─── INFORMATION

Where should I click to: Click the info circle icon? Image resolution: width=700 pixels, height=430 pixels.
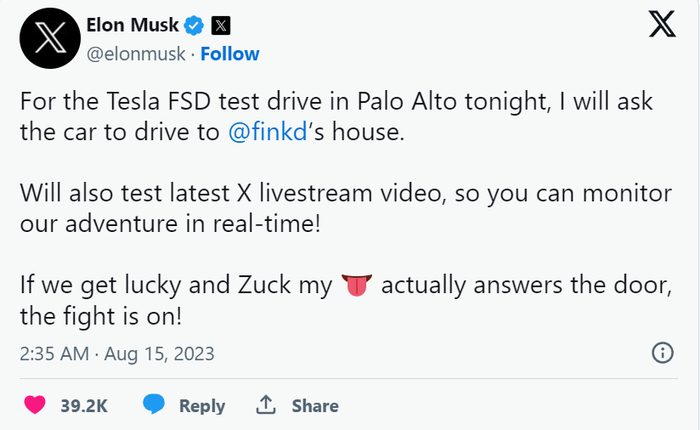661,352
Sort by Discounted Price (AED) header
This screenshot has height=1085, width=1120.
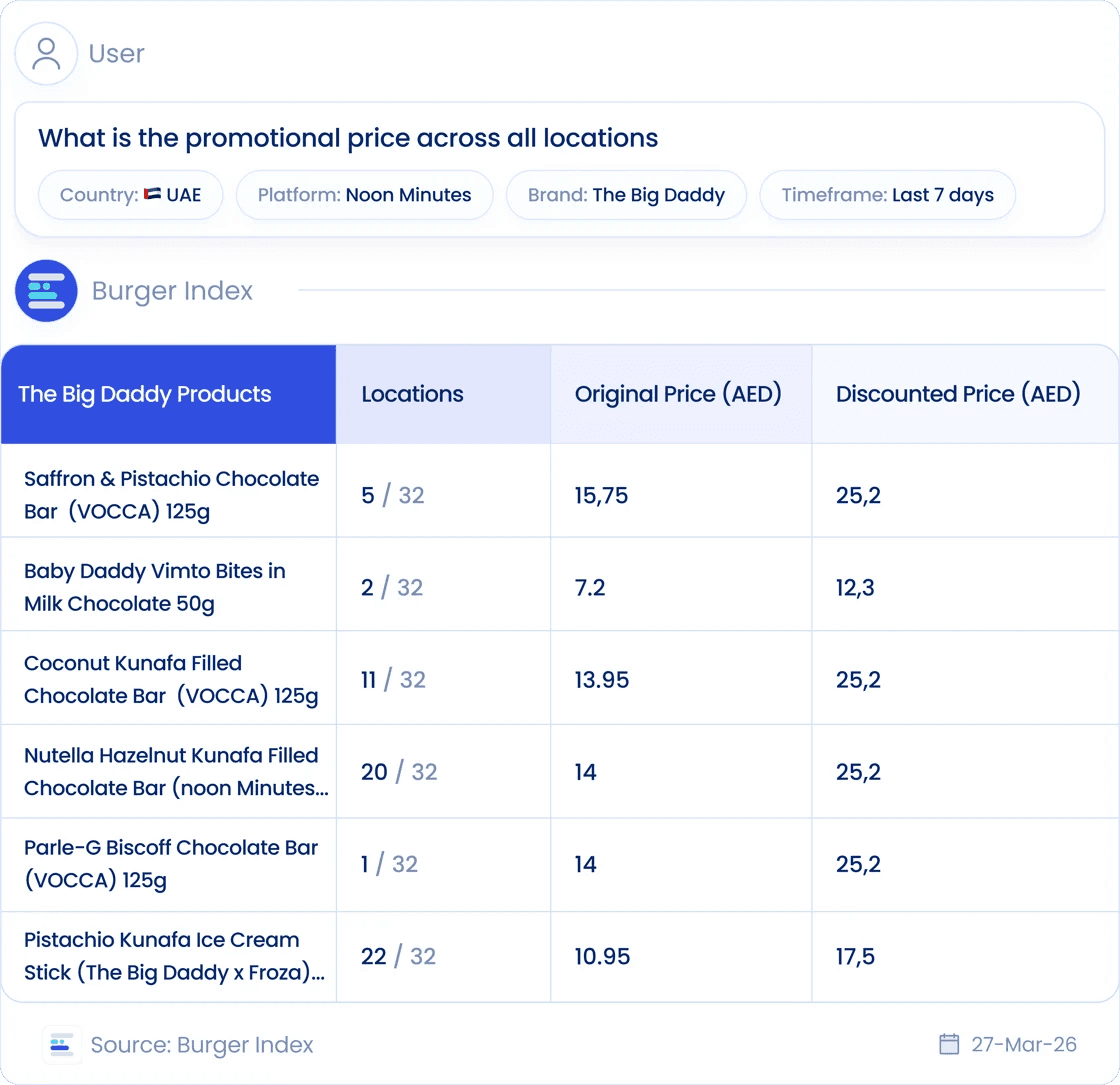(x=966, y=394)
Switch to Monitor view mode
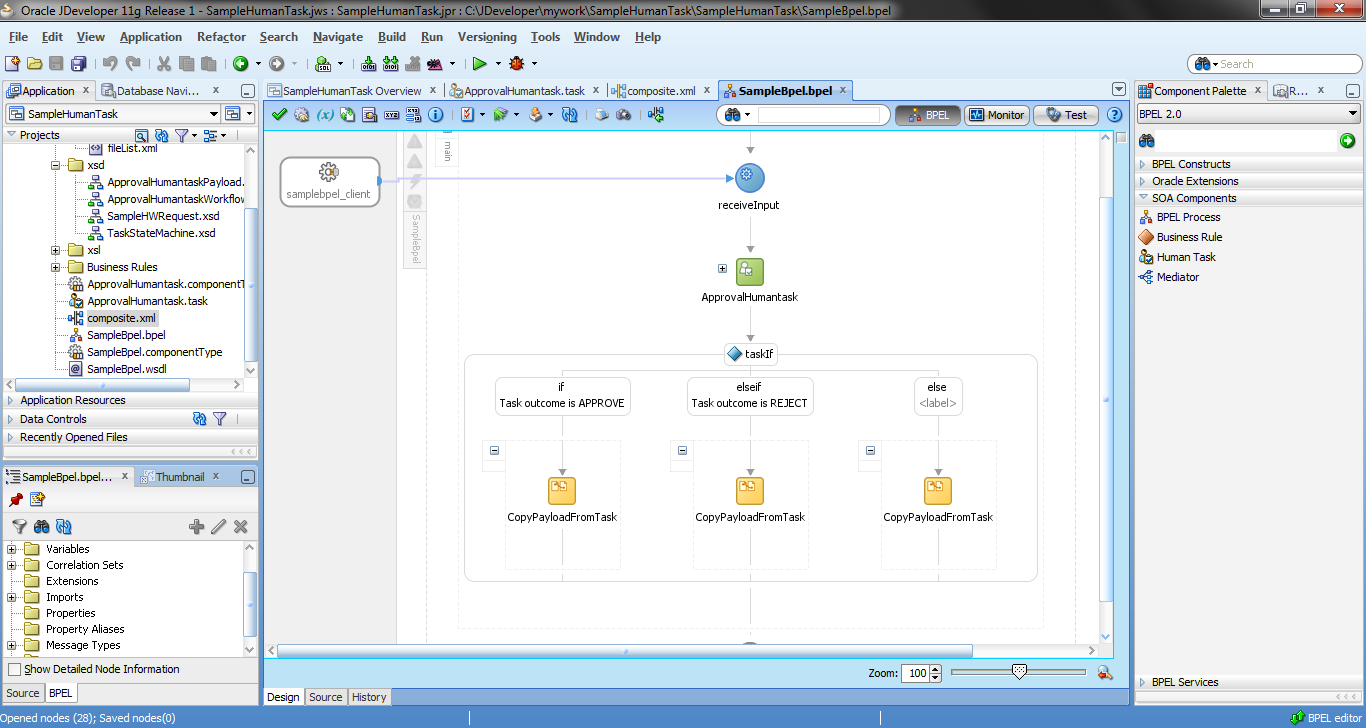This screenshot has width=1366, height=728. pyautogui.click(x=996, y=114)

──────

• EXERCISE GOAL
Print every line of the data exactly. Pictures do not belong in the copy.

• FINISHED EXERCISE
Where should I click to: Click the info circle icon? Image resolution: width=700 pixels, height=430 pixels.
661,352
Sort by Discounted Price (AED) header
This screenshot has height=1085, width=1120.
(x=966, y=394)
Switch to Monitor view mode
This screenshot has width=1366, height=728. pyautogui.click(x=996, y=114)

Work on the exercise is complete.